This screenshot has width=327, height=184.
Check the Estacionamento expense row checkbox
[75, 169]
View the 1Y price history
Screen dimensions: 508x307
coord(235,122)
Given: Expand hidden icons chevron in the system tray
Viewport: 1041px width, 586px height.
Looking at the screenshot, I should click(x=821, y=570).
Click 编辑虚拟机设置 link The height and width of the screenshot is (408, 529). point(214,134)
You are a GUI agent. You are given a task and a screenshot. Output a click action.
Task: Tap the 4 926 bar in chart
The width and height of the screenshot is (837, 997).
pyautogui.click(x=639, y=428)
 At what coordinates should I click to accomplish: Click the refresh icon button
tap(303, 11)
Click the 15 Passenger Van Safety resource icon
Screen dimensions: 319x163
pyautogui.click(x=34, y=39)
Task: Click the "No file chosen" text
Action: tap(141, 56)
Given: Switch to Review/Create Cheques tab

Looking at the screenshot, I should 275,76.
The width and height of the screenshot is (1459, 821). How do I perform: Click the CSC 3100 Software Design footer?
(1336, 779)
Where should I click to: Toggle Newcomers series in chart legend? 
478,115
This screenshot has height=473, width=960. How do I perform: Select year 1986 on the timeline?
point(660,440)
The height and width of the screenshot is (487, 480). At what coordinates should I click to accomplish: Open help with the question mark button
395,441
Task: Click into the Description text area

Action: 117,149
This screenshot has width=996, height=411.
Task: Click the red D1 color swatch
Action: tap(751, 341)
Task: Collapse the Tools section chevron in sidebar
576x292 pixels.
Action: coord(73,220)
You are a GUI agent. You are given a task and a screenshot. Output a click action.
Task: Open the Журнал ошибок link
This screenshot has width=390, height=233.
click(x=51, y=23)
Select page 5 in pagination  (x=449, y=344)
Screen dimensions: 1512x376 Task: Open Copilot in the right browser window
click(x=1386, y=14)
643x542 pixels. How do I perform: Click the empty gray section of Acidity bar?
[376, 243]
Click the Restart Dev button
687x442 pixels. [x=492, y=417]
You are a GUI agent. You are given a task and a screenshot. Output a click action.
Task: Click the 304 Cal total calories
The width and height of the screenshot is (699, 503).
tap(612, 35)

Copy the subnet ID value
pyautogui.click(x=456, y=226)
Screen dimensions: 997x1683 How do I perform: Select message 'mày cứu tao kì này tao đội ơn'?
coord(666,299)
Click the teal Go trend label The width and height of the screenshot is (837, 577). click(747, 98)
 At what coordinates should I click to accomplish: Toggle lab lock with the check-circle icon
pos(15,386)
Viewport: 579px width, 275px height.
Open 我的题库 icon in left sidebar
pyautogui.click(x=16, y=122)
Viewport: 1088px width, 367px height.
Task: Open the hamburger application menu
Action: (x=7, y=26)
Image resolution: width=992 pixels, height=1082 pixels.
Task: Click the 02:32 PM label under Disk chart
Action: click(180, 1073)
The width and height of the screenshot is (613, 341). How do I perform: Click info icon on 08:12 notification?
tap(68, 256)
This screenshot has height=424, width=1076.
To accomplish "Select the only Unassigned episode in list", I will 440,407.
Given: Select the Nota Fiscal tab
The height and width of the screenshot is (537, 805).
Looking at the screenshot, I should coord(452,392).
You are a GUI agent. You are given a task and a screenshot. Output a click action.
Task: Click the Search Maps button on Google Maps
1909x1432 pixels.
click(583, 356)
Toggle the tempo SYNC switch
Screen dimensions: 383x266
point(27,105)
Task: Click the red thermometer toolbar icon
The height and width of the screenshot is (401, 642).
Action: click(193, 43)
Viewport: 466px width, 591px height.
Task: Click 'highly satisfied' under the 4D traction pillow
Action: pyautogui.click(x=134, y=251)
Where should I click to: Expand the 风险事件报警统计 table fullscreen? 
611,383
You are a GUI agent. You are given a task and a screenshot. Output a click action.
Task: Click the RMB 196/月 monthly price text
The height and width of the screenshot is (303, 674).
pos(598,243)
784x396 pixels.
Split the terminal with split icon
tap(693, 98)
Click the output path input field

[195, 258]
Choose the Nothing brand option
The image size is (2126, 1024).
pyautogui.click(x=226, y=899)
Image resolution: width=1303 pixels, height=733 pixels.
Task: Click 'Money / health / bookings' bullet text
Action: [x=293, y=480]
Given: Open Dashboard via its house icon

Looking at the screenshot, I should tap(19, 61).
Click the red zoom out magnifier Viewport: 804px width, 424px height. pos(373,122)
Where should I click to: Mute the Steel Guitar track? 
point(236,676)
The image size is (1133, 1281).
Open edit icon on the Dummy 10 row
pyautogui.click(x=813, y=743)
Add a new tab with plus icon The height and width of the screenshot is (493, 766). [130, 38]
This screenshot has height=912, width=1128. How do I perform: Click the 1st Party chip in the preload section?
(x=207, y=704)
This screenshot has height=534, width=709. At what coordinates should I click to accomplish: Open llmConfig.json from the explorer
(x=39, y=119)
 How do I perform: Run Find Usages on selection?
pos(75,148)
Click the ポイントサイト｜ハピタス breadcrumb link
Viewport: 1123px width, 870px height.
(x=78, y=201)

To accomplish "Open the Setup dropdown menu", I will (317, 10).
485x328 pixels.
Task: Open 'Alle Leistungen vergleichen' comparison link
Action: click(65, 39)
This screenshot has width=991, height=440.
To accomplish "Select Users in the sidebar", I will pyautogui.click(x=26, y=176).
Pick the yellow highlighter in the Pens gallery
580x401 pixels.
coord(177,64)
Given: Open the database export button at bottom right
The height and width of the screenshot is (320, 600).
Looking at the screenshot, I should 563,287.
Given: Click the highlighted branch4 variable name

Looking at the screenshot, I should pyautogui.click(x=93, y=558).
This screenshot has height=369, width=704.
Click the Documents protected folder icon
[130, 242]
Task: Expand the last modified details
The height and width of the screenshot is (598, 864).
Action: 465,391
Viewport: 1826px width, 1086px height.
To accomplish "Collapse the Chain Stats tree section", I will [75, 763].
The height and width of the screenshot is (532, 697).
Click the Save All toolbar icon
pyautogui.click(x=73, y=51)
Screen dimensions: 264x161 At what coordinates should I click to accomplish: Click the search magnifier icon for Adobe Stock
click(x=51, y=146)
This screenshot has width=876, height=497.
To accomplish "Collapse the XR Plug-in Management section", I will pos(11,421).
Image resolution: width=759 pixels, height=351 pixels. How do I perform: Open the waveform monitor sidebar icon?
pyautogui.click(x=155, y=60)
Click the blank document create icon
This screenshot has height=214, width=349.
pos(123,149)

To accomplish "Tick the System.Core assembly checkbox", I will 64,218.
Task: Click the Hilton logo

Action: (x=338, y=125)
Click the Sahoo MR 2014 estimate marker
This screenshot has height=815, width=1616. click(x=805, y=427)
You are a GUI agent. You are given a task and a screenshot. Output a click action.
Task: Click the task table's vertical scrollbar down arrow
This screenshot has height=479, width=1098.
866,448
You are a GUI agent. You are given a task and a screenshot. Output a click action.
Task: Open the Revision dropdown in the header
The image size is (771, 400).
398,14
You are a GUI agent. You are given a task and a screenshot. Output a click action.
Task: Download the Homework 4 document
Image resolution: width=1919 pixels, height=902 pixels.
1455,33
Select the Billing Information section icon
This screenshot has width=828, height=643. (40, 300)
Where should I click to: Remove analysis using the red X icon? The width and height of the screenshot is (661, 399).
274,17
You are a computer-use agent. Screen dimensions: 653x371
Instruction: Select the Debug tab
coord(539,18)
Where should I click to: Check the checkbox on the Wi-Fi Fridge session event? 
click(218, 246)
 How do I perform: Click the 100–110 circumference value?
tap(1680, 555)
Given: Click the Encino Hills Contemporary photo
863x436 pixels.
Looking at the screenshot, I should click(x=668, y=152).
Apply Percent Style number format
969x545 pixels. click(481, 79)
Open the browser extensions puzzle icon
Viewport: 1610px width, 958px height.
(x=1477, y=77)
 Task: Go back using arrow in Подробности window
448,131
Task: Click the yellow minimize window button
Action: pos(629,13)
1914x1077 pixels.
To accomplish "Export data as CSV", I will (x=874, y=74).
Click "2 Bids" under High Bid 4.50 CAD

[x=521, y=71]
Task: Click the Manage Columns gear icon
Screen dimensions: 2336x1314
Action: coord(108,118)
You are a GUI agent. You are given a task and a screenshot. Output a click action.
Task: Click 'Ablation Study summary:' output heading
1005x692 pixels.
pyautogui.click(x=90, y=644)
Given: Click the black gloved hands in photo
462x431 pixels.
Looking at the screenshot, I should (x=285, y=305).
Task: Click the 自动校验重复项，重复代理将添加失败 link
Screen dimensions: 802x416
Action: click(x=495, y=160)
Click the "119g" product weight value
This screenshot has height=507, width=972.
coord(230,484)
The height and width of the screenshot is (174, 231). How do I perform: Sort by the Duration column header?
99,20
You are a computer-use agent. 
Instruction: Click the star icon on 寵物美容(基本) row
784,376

* * * * * * * * *

Collect every line in the listing above that contains the word "dimensions", and copy each of those lines in full.

## CORRECT ANSWER
Screen dimensions: 508x307
Screen dimensions: 319x163
Screen dimensions: 1512x376 Task: Open Copilot in the right browser window
Screen dimensions: 997x1683 How do I perform: Select message 'mày cứu tao kì này tao đội ơn'?
Screen dimensions: 383x266
Screen dimensions: 264x161 At what coordinates should I click to accomplish: Click the search magnifier icon for Adobe Stock
You are a computer-use agent. Screen dimensions: 653x371
Screen dimensions: 2336x1314
Screen dimensions: 802x416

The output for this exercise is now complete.